Una noche fuimos a bailar a un lugar ubicado en el parque del municipio de Envigado. Entre las características que tiene este lugar, es que la pista es bien pequeña y que desde la mesa donde nosotros estábamos sentados, no se veía la pista de baile; Beatriz fue vestida con una blusa camisera y la falda del atrevido. En algún momento de la noche fui al baño y al regresar Beatriz me contó que un chico la había invitado a bailar, pero que como yo no estaba, ella no había aceptado. Ella estaba emocionada con el chico y quería bailar con él. Cuando nosotros salíamos a bailar teníamos que cruzarnos con el chico y Beatriz con sus actitudes y movimientos coquetos, no lograba disimular que el chico le interesaba. Entonces yo decidí hablar con el chico. Cometí el error de identificarme como el esposo de Beatriz y le dije que ella quería bailar con él y que a ella le gustaban los chicos jóvenes. Mientras yo hablaba con el chico Beatriz fue al baño de damas y se quitó la ropa interior, se desabotonó la blusa y amplió su escote, además, se organizó la falda del atrevido para que su vulva quedara desnuda y dispuesta para las caricias del chico. Cuando Beatriz regresó a la mesa, se veía excitadísima, coqueta, radiante, hermosa. Se sentó dándole el frente a la mesa del chico, yo quedé de espaldas al chico. Ocasionalmente yo le preguntaba a Beatriz por el chico y ella me contaba que el chico estaba feliz mirándola, pero no se atrevía a sacarla a bailar, entonces yo le dije que se abriera más la blusa. Beatriz mirando fijamente a los ojos al chico y con una coqueta sonrisa en los labios, abrió más su escote, ya el escote era tan profundo que casi era posible que se le viera el ombligo; esto hizo que los acontecimientos se pusieron a nuestro favor, el chico llegó a la mesa y respetuosamente me pidió permiso para bailar con Beatriz; estuvieron bailando aproximadamente una hora. Cuando Beatriz regresó a la mesa, no lograba disimular su excitación, sus ojos revelaban un gran cansancio. La falda había cumplido, nos había hecho disfrutar a Beatriz, a su amigo y a mí.

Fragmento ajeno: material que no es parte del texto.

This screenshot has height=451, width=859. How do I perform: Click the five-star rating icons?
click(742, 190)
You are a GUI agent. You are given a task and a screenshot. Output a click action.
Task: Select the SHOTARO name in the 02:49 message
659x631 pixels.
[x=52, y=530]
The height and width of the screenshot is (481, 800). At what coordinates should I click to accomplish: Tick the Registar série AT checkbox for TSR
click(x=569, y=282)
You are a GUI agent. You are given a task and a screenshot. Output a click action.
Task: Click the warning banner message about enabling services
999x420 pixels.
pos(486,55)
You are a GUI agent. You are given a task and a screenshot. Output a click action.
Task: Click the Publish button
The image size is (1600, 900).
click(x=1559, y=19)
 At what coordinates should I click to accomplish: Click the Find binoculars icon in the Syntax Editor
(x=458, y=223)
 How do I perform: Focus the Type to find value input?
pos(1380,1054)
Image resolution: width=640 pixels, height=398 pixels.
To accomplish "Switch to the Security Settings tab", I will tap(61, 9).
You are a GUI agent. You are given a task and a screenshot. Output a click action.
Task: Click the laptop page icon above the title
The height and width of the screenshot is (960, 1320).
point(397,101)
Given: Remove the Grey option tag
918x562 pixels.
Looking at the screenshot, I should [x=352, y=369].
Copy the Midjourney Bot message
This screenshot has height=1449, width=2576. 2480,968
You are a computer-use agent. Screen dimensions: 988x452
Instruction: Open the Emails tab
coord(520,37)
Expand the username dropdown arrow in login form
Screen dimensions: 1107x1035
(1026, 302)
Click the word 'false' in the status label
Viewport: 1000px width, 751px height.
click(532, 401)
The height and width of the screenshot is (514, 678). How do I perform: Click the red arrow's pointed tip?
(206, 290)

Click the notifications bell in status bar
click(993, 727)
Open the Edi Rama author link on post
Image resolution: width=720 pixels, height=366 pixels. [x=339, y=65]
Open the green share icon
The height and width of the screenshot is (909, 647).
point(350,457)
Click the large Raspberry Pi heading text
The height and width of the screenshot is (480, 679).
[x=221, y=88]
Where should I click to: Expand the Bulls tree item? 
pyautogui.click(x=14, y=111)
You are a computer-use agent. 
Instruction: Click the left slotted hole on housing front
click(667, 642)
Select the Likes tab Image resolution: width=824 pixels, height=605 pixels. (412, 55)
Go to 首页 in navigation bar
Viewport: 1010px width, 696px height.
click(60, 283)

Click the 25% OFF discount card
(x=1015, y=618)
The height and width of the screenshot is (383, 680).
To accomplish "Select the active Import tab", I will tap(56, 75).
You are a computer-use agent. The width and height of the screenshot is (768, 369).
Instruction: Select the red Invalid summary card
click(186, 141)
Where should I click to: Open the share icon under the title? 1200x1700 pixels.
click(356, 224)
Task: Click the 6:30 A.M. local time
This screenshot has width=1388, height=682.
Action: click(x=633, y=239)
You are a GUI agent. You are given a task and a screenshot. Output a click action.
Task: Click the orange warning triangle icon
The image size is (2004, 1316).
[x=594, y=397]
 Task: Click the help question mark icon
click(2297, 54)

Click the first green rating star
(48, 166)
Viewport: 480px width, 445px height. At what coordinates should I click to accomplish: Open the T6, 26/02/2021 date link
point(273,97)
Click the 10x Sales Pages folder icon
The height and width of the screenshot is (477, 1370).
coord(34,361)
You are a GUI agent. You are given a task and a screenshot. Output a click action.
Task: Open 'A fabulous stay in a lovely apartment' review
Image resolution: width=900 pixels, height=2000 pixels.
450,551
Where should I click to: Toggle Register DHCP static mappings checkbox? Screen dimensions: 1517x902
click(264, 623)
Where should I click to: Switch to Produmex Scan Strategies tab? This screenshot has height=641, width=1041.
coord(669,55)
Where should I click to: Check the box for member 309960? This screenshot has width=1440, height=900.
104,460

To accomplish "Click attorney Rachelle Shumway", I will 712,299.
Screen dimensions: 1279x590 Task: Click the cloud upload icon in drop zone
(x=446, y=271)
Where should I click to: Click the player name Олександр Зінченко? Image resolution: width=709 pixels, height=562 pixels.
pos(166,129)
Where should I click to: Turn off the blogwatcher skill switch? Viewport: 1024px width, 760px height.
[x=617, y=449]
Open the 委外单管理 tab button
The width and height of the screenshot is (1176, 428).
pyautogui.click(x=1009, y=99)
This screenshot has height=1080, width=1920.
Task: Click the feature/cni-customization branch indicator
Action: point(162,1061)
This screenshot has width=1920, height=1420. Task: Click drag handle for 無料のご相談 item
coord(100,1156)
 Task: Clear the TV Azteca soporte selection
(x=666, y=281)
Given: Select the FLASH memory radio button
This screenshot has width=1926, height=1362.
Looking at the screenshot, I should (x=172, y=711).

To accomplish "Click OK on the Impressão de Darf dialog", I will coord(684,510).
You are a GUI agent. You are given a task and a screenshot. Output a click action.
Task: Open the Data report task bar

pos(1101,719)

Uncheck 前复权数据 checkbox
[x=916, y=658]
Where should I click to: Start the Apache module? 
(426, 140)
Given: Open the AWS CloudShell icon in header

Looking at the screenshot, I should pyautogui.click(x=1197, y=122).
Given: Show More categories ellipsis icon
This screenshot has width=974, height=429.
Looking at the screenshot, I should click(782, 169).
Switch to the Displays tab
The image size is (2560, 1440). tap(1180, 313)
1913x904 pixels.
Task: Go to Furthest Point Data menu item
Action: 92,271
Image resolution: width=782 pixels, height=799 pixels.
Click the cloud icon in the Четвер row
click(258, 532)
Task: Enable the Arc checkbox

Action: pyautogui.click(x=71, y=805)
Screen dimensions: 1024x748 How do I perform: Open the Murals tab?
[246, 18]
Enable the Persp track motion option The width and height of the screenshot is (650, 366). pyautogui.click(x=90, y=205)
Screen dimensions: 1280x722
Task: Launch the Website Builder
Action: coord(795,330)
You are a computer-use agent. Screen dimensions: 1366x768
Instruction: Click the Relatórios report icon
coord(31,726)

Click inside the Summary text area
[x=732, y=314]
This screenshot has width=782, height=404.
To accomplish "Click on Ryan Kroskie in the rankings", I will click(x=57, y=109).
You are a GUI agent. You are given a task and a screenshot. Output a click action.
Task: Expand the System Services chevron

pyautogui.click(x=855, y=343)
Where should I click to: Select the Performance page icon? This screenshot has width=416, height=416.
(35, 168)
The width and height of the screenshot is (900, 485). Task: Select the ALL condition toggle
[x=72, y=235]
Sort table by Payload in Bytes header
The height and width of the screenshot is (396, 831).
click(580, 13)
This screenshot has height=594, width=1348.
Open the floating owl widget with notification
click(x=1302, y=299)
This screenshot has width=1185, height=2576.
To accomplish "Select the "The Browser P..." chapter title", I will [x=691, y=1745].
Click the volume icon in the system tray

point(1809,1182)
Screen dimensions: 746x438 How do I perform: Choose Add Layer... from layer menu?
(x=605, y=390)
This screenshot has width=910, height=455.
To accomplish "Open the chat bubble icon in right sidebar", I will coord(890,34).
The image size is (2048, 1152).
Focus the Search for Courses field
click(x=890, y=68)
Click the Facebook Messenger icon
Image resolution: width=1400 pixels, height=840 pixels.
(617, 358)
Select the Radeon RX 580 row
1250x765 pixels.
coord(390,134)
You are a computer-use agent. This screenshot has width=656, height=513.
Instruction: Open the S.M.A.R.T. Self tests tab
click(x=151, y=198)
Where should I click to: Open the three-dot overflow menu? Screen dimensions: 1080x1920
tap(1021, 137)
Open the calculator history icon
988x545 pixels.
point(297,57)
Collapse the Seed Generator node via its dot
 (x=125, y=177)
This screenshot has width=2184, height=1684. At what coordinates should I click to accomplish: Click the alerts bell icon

Beatriz siempre ha sido una mujer ejemplar como Mamá, hija, esposa, amiga y una gran trabajadora y hoy, aunque los valores morales que nos han inculcado nos digan lo contrario, la vida le ha recompensado, le ha dado su premio. Su premio es que Beatriz por motivo de trabajo está llevando vida de soltera en un municipio a 8 horas de su familia y cerca de la cabaña que siempre nos ha hecho imaginar muchos juegos sexuales y esta no es la excepción. ¡ QUE FANTASIA ¡ para una pareja cuckold. Las mejores aventuras sexuales ocurren en los paseos y Beatriz está en un “paseo con trabajo”.